- [Written instruction]: Rewrite the listing from the line with "You are a computer-use agent. The width" to the line with "Task: Click the 恢复出厂设置 icon", putting "magnifying glass" in place of "magnifier" and keeping everything else the same. Omit the pictures.

- [Excerpted data]:
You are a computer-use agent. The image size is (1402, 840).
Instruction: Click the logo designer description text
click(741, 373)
* * *
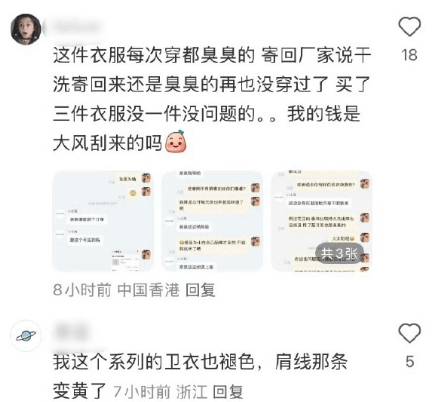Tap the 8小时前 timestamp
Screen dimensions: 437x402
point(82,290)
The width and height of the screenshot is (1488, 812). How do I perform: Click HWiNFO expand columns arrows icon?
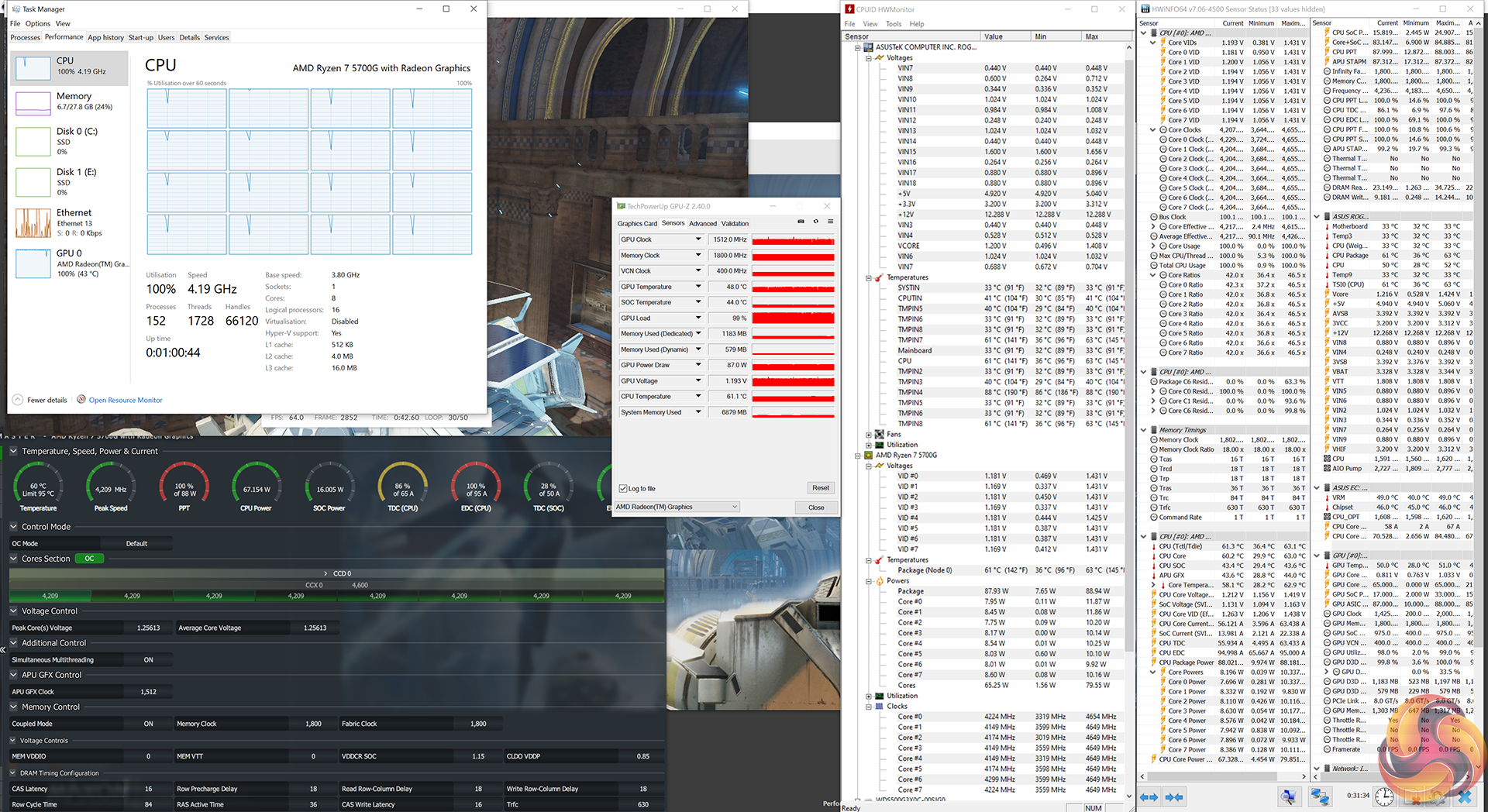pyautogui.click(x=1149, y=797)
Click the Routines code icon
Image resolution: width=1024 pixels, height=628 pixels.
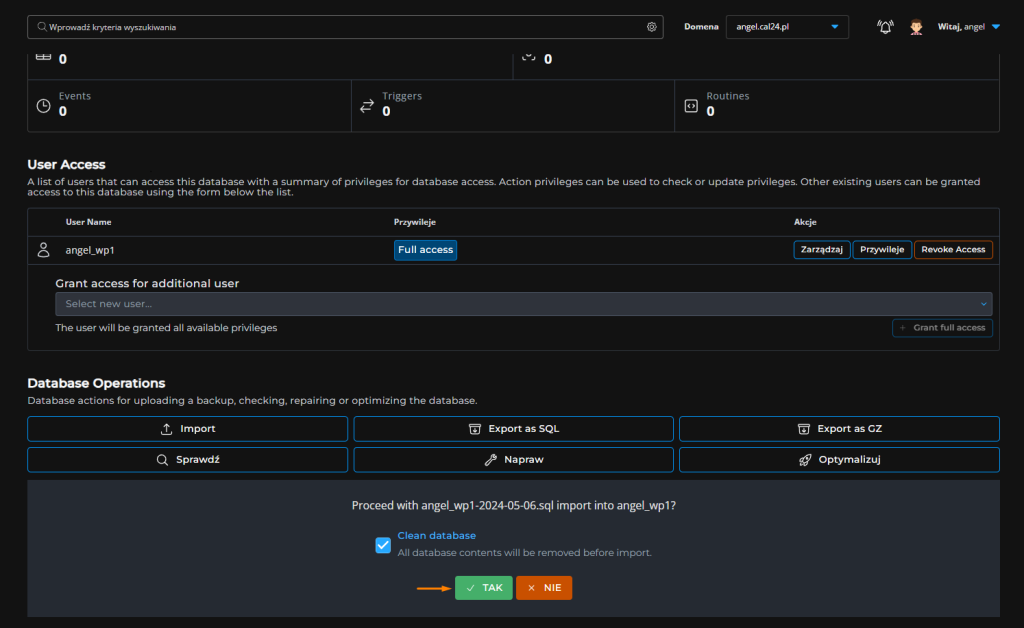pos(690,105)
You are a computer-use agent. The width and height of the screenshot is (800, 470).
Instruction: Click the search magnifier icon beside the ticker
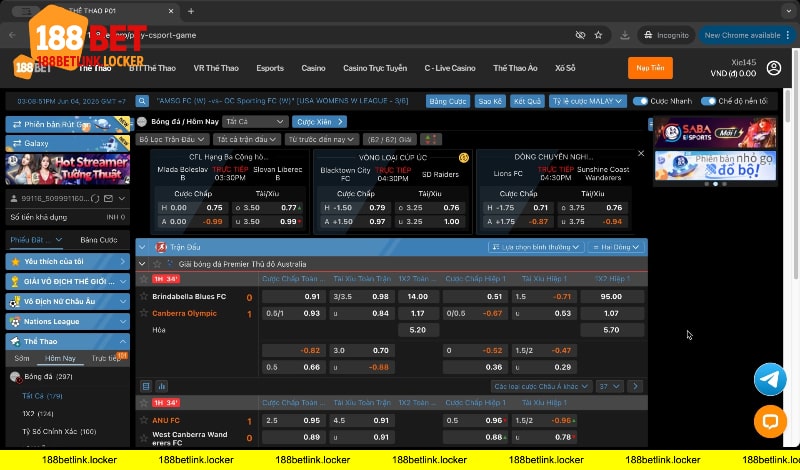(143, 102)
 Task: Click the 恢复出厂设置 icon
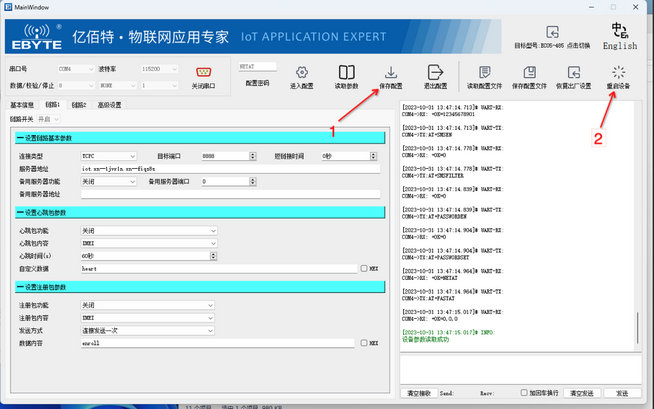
---
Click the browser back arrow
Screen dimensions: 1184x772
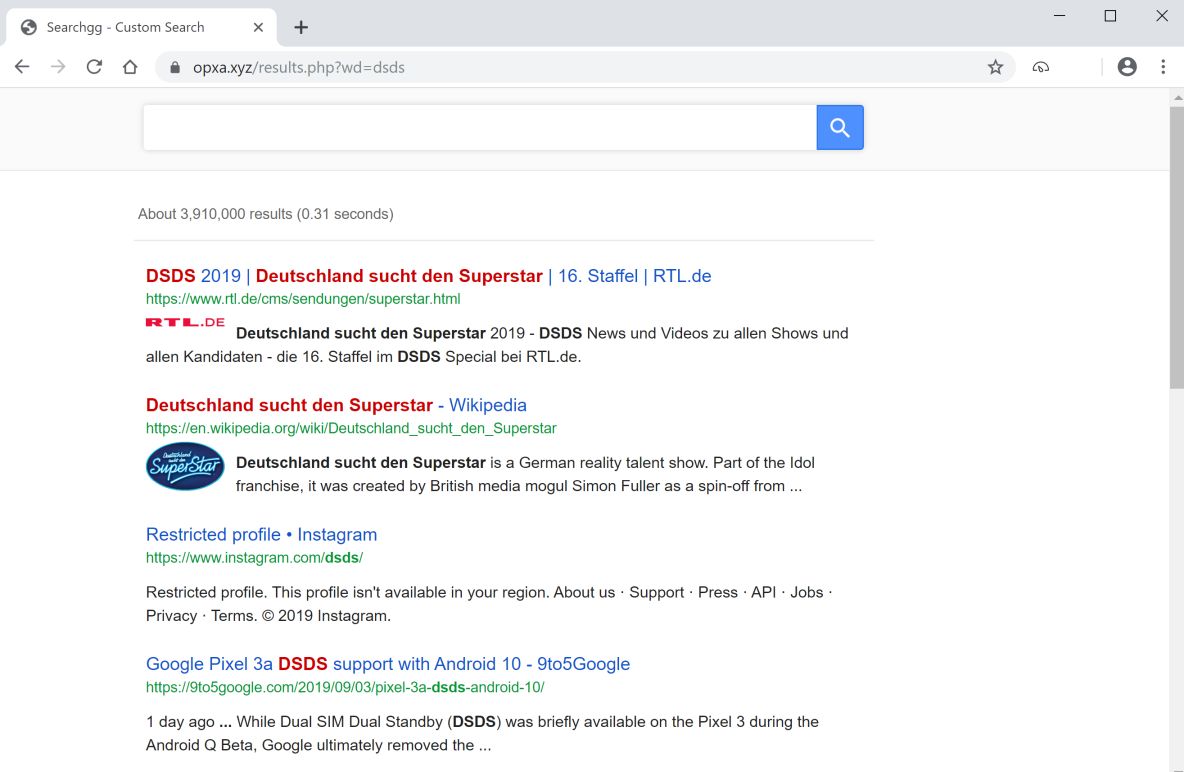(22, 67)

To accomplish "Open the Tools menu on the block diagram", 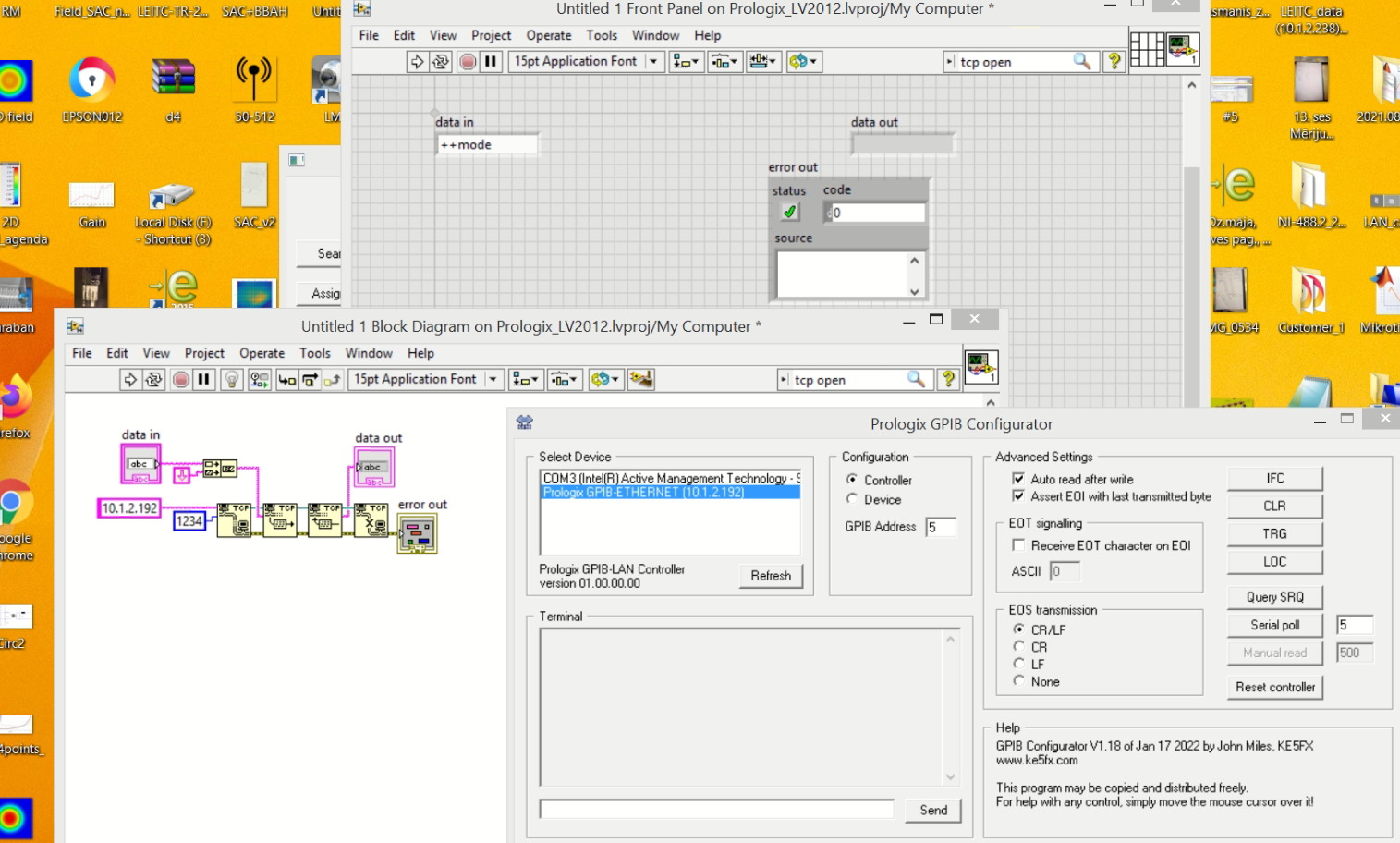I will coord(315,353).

- [Task result]:
You are a computer-use agent. The width and height of the screenshot is (800, 470).
Instruction: Click the search magnifying glass icon beside the ticker
(143, 102)
 Task: Click the 恢复出厂设置 icon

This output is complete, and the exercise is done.